THE EXERCISE →
Extract every line of the data below that contains the string "Task". The match is case-sensitive.

RECORDS FOR THIS EXERCISE →
○ ○ ○

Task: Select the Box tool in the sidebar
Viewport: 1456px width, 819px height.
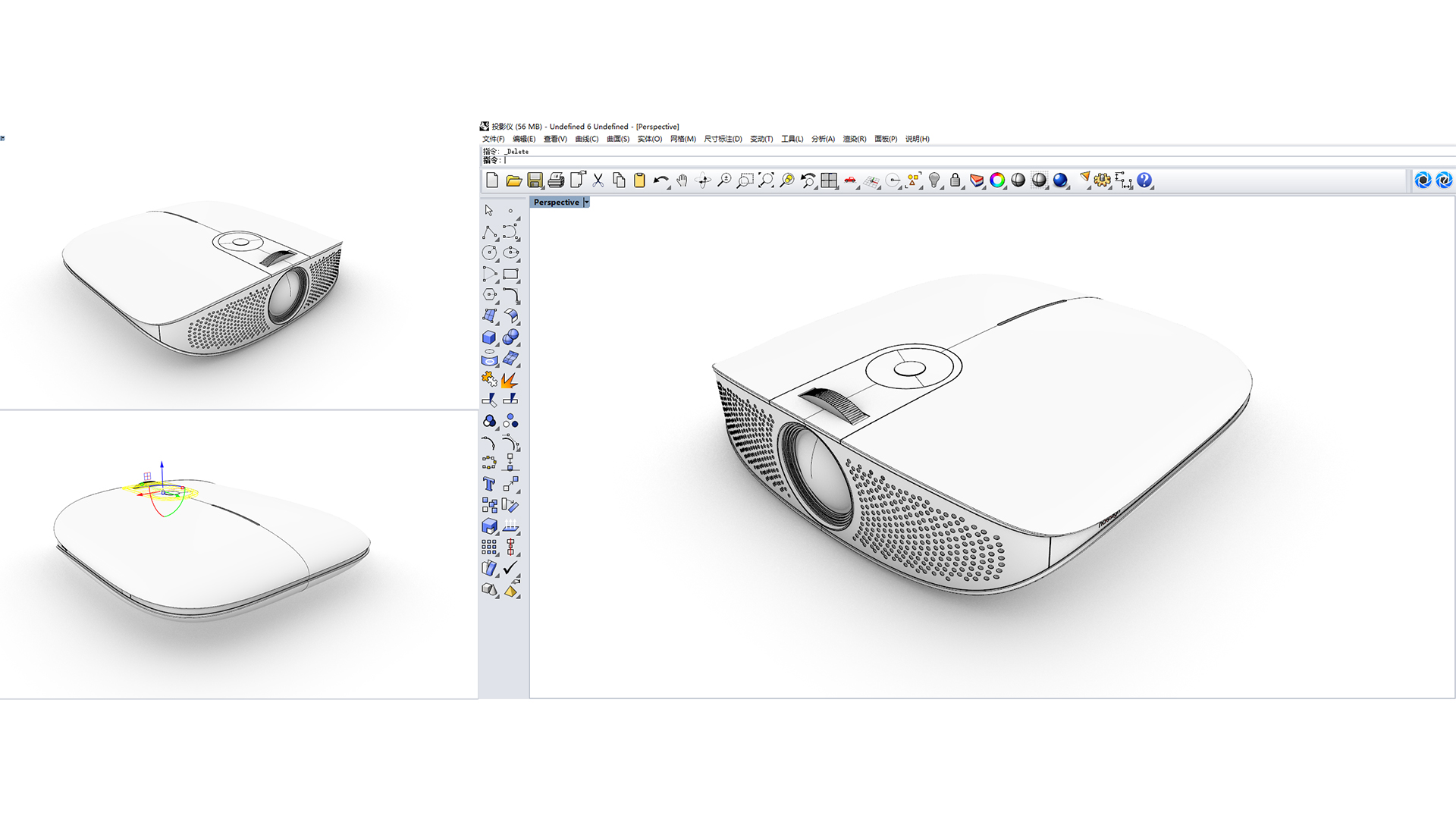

○ ○ ○

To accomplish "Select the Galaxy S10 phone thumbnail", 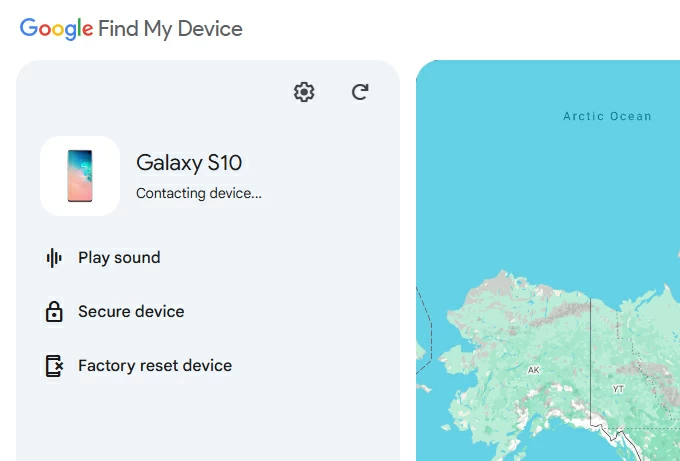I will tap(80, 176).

○ ○ ○

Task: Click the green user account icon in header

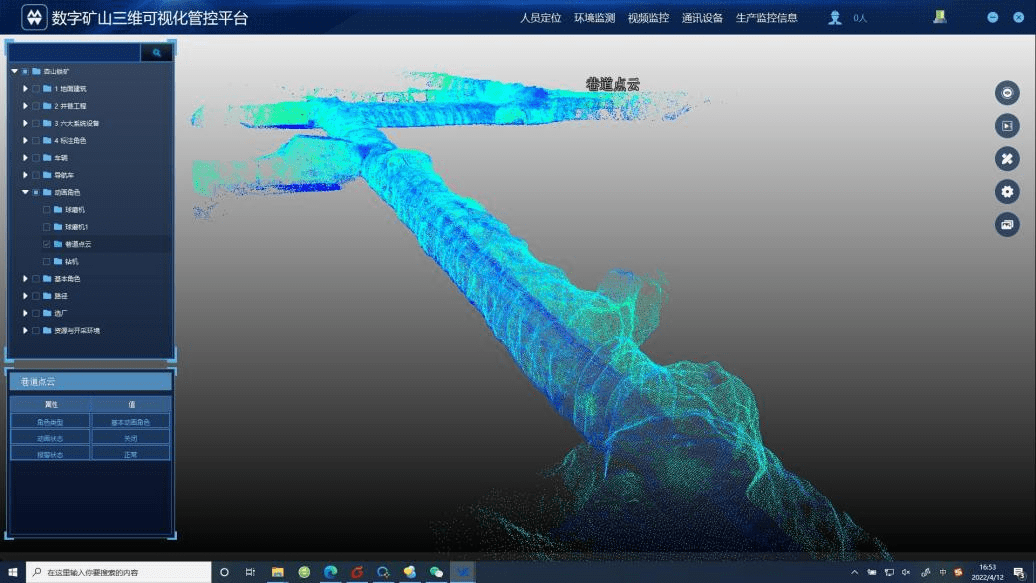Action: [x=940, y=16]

○ ○ ○

SOLUTION TO THIS PROBLEM →
Task: Select the Box tool in the sidebar
Task: Click the green user account icon in header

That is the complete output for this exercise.